Nous devisons gaiement, sur son séjour ici et toutes les attentions dont elle est témoin. Madame K. a décidé de regarder le verre à moitié plein.
Sa cousine vient nous rejoindre et je laisse ma place en leur proposant quelque chose à boire. Madame K. Me désigne une tasse en porcelaine posée sur son étagère.
- J'ai mes petites manies ; un citron chaud. Avec beaucoup de sucre.
Je reviens avec de l'eau bouillante et obéis aux injonctions polies. Très fines les rondelles de citron, quatre pas plus - voilà c'est parfait ; et du sucre, quatre ! Merveilleux. Je vais attendre un peu que ça refroidisse.
Sa cousine nous raccompagne jusqu'à la porte. Elle ne veut rien.
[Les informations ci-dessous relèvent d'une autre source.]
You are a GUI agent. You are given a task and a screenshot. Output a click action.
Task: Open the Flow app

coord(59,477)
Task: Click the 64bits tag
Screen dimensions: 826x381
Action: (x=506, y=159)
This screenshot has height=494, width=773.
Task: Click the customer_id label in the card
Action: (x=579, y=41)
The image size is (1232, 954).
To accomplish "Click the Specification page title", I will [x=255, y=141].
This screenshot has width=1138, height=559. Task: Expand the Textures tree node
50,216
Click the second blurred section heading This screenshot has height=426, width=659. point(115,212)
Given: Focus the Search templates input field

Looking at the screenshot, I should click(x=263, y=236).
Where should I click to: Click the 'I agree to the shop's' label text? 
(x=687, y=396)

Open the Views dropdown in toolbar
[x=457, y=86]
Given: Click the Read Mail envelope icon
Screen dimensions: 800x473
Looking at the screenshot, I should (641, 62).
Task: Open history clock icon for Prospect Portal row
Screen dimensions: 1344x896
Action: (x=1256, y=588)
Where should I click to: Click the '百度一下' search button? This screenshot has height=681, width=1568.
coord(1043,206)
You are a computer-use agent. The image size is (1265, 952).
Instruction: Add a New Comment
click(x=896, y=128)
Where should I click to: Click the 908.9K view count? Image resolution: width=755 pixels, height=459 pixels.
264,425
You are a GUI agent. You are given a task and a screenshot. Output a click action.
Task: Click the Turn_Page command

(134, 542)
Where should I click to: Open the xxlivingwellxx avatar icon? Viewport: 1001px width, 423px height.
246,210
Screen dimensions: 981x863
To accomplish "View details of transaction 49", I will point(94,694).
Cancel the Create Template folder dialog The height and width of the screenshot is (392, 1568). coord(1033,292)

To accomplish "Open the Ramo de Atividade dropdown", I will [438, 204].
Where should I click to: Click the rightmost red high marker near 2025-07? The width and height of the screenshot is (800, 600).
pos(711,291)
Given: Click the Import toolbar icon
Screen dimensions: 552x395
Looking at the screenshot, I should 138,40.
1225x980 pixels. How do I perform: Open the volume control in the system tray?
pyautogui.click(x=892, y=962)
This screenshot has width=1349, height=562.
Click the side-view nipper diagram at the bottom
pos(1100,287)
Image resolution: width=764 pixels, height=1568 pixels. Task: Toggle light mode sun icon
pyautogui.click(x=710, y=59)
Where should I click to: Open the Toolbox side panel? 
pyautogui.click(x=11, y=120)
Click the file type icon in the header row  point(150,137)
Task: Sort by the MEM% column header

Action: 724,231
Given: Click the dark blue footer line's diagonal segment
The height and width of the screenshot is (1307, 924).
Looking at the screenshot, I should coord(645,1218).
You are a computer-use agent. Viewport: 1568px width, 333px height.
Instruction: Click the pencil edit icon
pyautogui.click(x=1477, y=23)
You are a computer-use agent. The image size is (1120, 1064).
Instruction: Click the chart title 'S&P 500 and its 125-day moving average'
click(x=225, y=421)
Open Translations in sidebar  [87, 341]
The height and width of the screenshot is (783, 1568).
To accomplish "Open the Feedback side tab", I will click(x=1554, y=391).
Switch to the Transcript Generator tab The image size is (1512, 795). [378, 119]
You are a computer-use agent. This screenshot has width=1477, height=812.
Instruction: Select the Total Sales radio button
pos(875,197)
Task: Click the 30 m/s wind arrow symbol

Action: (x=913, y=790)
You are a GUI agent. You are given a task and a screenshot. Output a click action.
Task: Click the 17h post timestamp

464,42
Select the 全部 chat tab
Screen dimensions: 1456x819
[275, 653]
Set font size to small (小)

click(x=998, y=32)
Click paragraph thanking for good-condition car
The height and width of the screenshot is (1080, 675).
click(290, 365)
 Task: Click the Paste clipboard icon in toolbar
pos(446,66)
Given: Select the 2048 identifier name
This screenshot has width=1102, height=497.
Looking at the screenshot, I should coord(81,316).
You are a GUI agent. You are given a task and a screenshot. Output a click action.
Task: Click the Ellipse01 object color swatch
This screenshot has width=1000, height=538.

- C'est agréable quand elle est comme ça. La semaine dernière elle était tellement triste, c'était dur de venir la voir. Vous savez, j'ai perdu ma mère ici il y a deux ans. Pour moi, m'assoir à côté d'elle …
Ses yeux s'embuent. Elle se tait. Auprès de madame K., elle rejoue quelque chose de douloureux mais peut-être d'essentiel. Je sens que le passage de sa mère ici n'a pas été serein, et ne lui a pas permis un au revoir apaisant. Elle prend sur elle, me sourit.
- C'était difficile, long, ma mère était quelqu'un de particulier ... alors voir ma cousine comme aujourd'hui, c'est tellement agréable ; c’est curieux mais je peux dire que ça me fait du bien.
Quelques heures plus tard je repasse dans la chambre à la demande des soignants.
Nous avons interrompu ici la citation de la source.